------ THE DATA
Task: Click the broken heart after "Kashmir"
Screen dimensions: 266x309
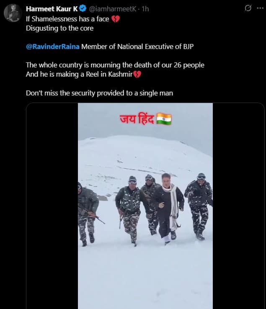Action: click(x=137, y=75)
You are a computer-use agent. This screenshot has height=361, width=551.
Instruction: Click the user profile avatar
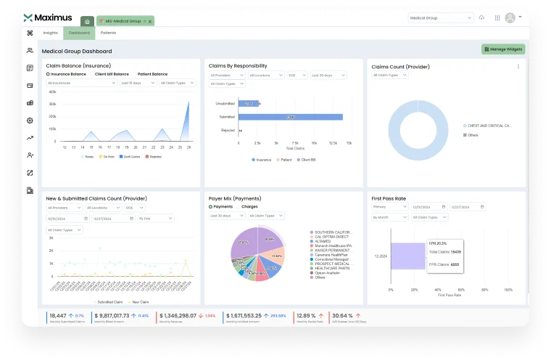tap(512, 17)
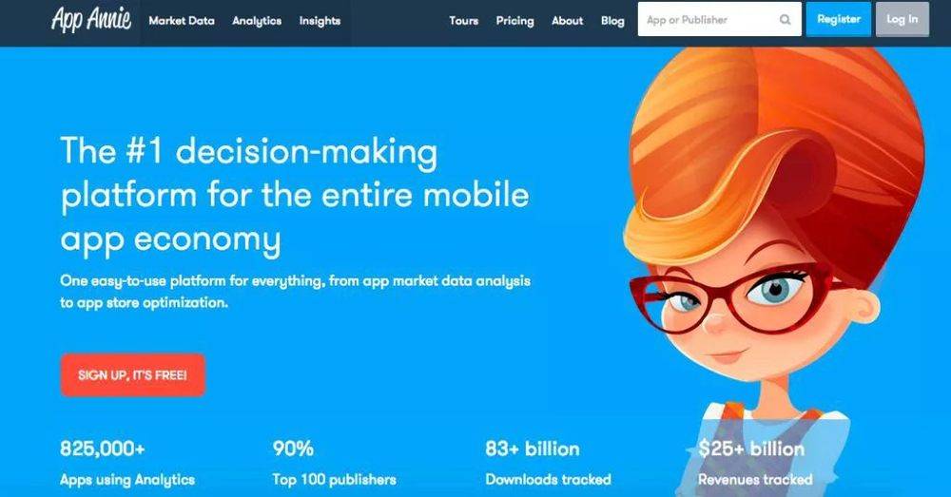This screenshot has height=497, width=951.
Task: Click the main headline about decision-making platform
Action: click(295, 195)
------------
- THE TASK -
Only the text of the listing should be returned, exactly and in full; no image goes into the copy.

- RESPONSE AREA -
Task: Click the broken heart after "Kashmir"
Screen dimensions: 266x309
Action: click(x=137, y=75)
You are a computer-use agent. This screenshot has height=361, width=551.
Instruction: Click the user profile avatar
tap(512, 17)
This screenshot has height=497, width=951.
Task: Click the main headline about decision-making platform
Action: click(295, 195)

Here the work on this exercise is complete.